En revanche, la baisse de 1,8 point de pourcentage du taux d’emploi entre le deuxième trimestre et le quatrième trimestre de 2024 est une trop courte période pour juger d’une tendance claire et significative. Ce qui m’interpelle dans ce débat est que l’on prend comme vérité première des données d’échantillon Statbel peu fiables [1], car non consolidées par les données administratives. Les données administratives demandent du temps pour être validées (2 ans minimum).

Un recul indispensable

J’ai récemment publié une étude qui s’appuie sur des données administratives exhaustives, fiables et géolocalisées couvrant toute la population en âge de travailler (18–64 ans) en distinguant clairement les trois catégories: emploi, chômage et inactivité.

Cette distinction est essentielle pour saisir les vases communicants entre chômage et inactivité qui sont au cœur des politiques de l’emploi et du chômage actuelles (exclusion du chômage et transfert vers le CPAS ou les maladies de longue durée, études comme alternative au chômage… ).

Jeunes en retrait, seniors en progression

On découvre ainsi que le taux de chômage des jeunes baisse, mais que leur taux d’inactivité augmente, induisant une baisse de leur taux d’emploi qui passe de 41% à 36%. On peut attribuer cette baisse de l’emploi chez les jeunes à l’allongement des études et la généralisation de l’enseignement supérieur.

Toutefois, les écarts régionaux sont interpellants, puisque seuls 23,6% des jeunes Bruxellois sont en emploi, contre 39,5% en Flandre et 30,2% en Wallonie.

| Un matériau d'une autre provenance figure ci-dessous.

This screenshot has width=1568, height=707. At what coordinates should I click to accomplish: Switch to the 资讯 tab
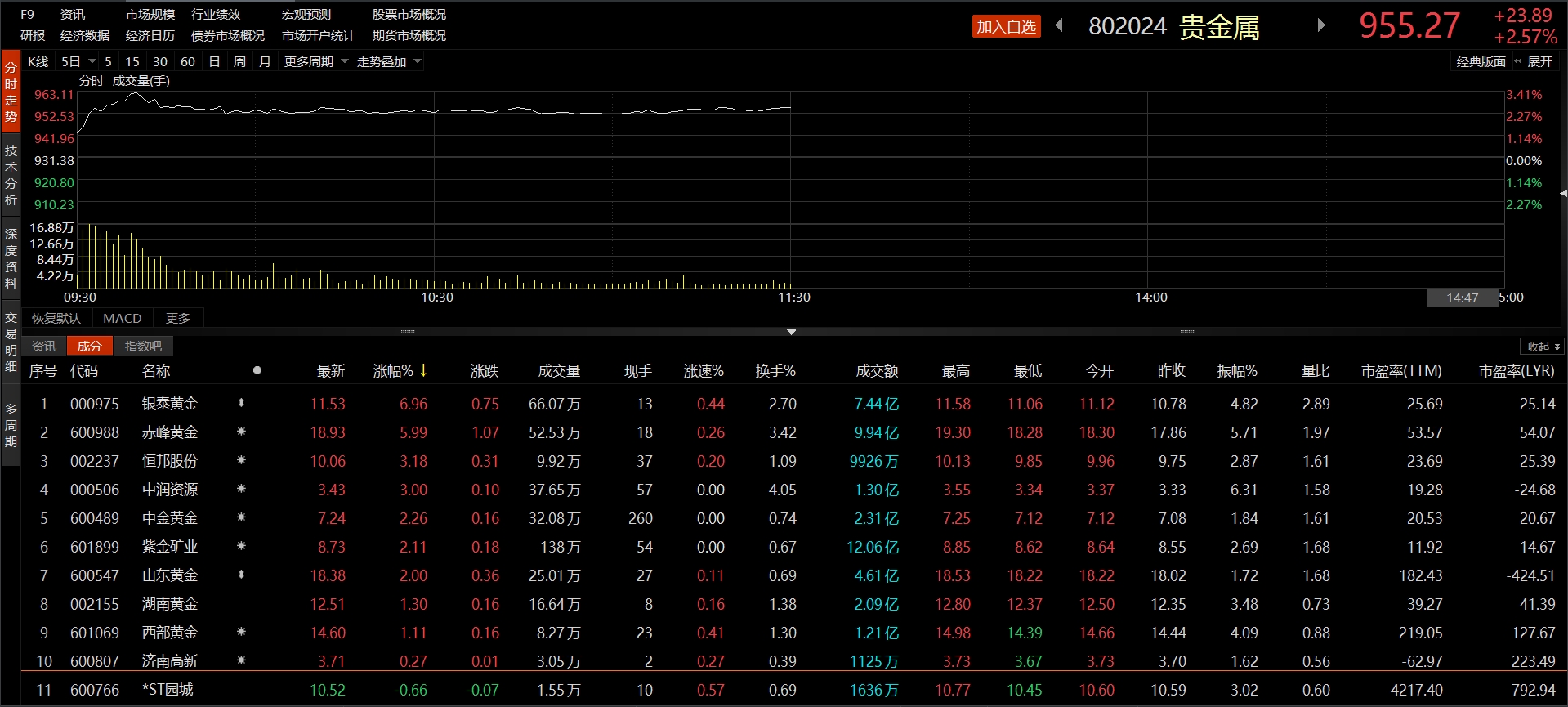[43, 347]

Cette évolution doit nous amener à déplacer le curseur des politiques de l’emploi, pour mieux cibler les jeunes et intégrer l’enseignement dans nos politiques d’emploi. En Flandre, la ministre de l’Emploi est aussi ministre de l’Enseignement.

Dans le groupe des plus de 55 ans, le chômage est en hausse, mais il s’accompagne d’une forte baisse du taux d’inactivité, et un taux d’emploi qui passe de 37% à 59% en 15 ans. Chômage et emploi peuvent donc augmenter de concert.

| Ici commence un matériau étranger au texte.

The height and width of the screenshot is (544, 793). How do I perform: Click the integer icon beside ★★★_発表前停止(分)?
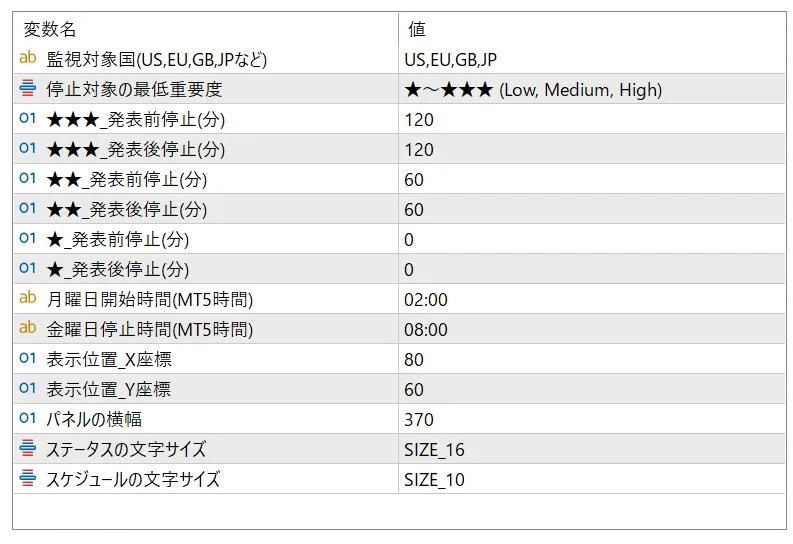click(28, 120)
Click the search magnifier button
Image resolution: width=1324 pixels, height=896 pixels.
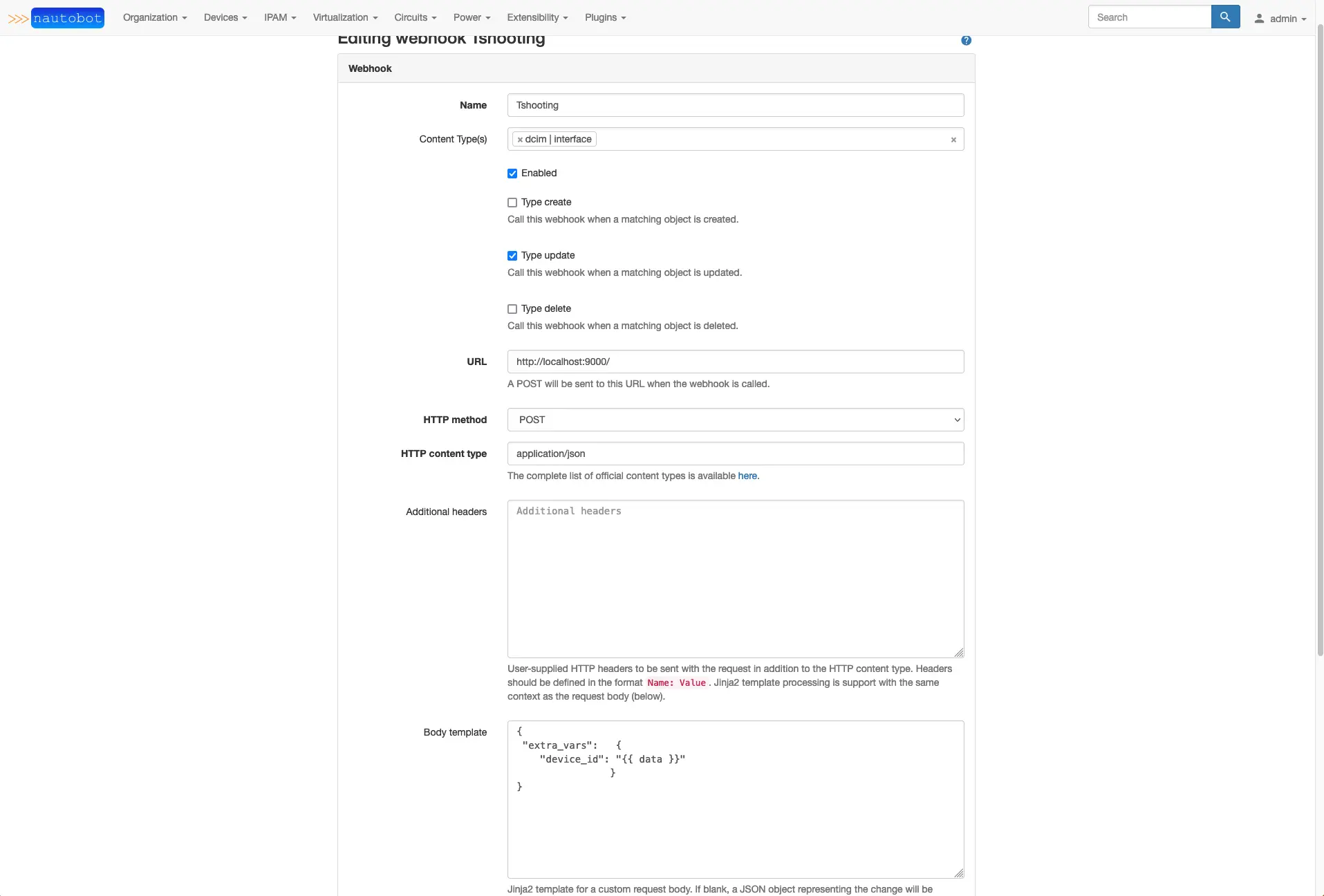coord(1225,17)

Hommes en retrait, femme en progression

Un autre élément surprenant de l’analyse est l’écart de genre. La progression de l’emploi depuis 2006 est portée par les femmes, qui compensent le retrait étonnant des hommes de l’emploi. Les dynamiques régionales sont contrastées: Wallonie: +11,9 % pour les femmes, -8,8 % pour les hommes. Flandre: +20,6 % chez les femmes, contre +7,9% chez les hommes [2]. Bruxelles: stagnation pour les femmes, recul de -5,8 % pour les hommes.

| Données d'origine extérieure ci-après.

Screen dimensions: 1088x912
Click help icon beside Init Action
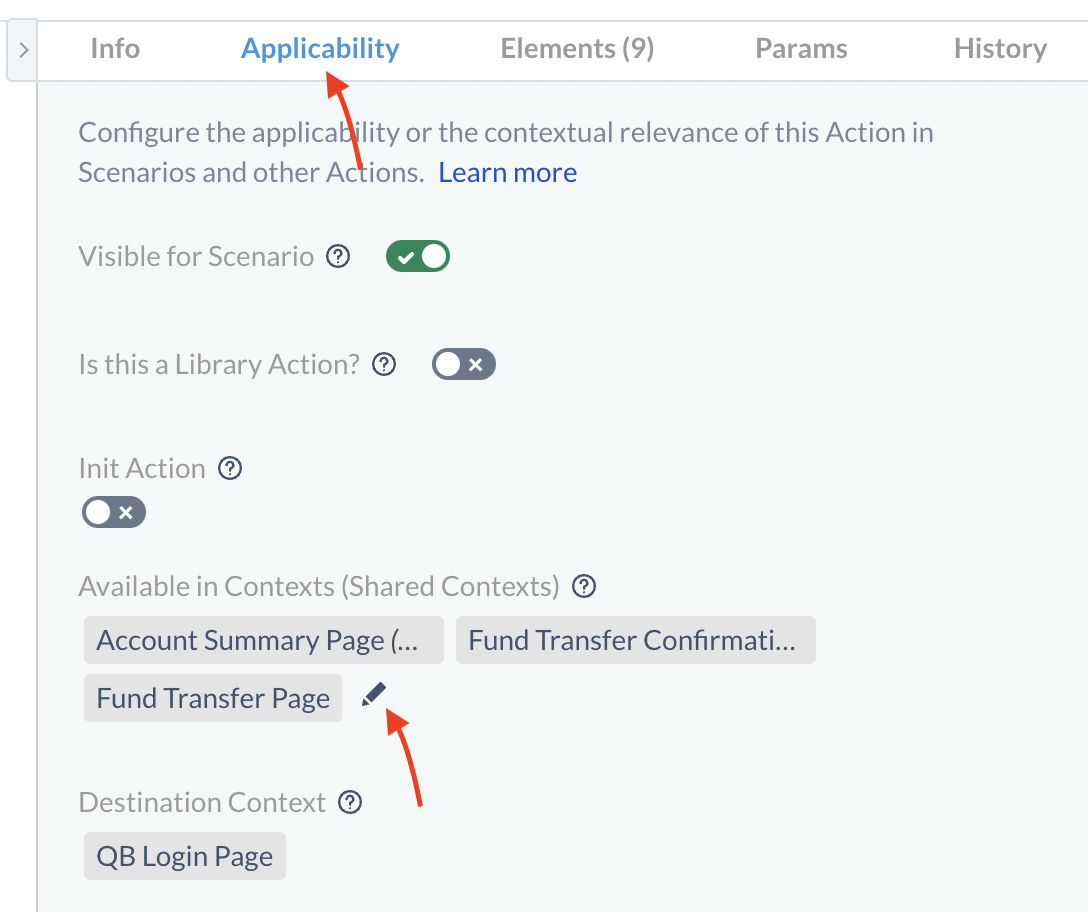coord(230,468)
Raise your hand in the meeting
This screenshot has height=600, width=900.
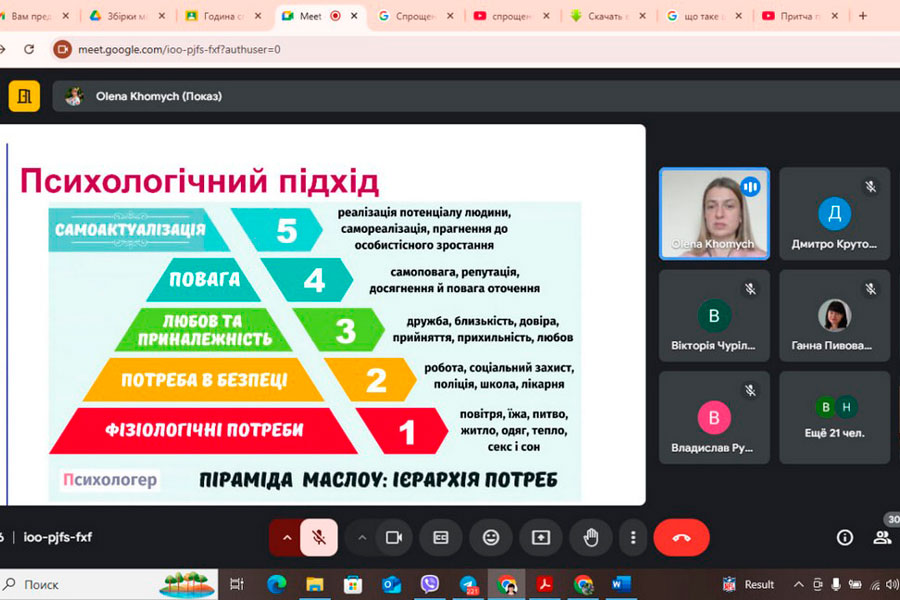click(591, 537)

À Bruxelles, les femmes restent nettement plus éloignées du marché du travail, en raison de multiples obstacles, allant des compétences linguistiques à la disponibilité des structures d’accueil pour enfants. Il y a aussi la barrière des origines. Les femmes issues de l’immigration non européenne restent particulièrement éloignées de l’emploi. Pour le groupe d’âge 25-55 ans, 50% des migrantes non européennes sont hors de l’emploi, contre 13% pour les femmes belges

Ce qui est remarquable, c’est la vitesse d’intégration sur le marché du travail des femmes flamandes (y compris issues de l’immigration). Elles ont dépassé les hommes wallons avec un taux d’emploi de 71% contre 68%. C’est inédit.

Des leviers d’action pour plus de cohésion sociale

Ces constats ne sont pas une fatalité. Ils permettent au contraire de mieux cibler les leviers sur lesquels agir: accompagner les jeunes vers l’emploi, réduire les inégalités de genre, et renforcer l’inclusion des personnes d’origine étrangère. Ce sont autant d’opportunités pour améliorer collectivement le taux d’emploi et construire une société plus juste, plus dynamique et plus inclusive.

[1] L’emploi, selon Statbel, est défini de manière minimaliste sur base d’un travail durant au moins 1 heure durant une semaine de référence et sans préciser si ce travail participe ou non au financement de la Sécurité sociale (un job étudiant sera ainsi repris comme à l’emploi, tout comme un résident d’Arlon travaillant au Luxembourg).

[2] La Flandre a décidé de ne plus cibler les chômeurs de plus de 45 ans (ayant 6 mois de chômage au moins) dans les aides à l’emploi.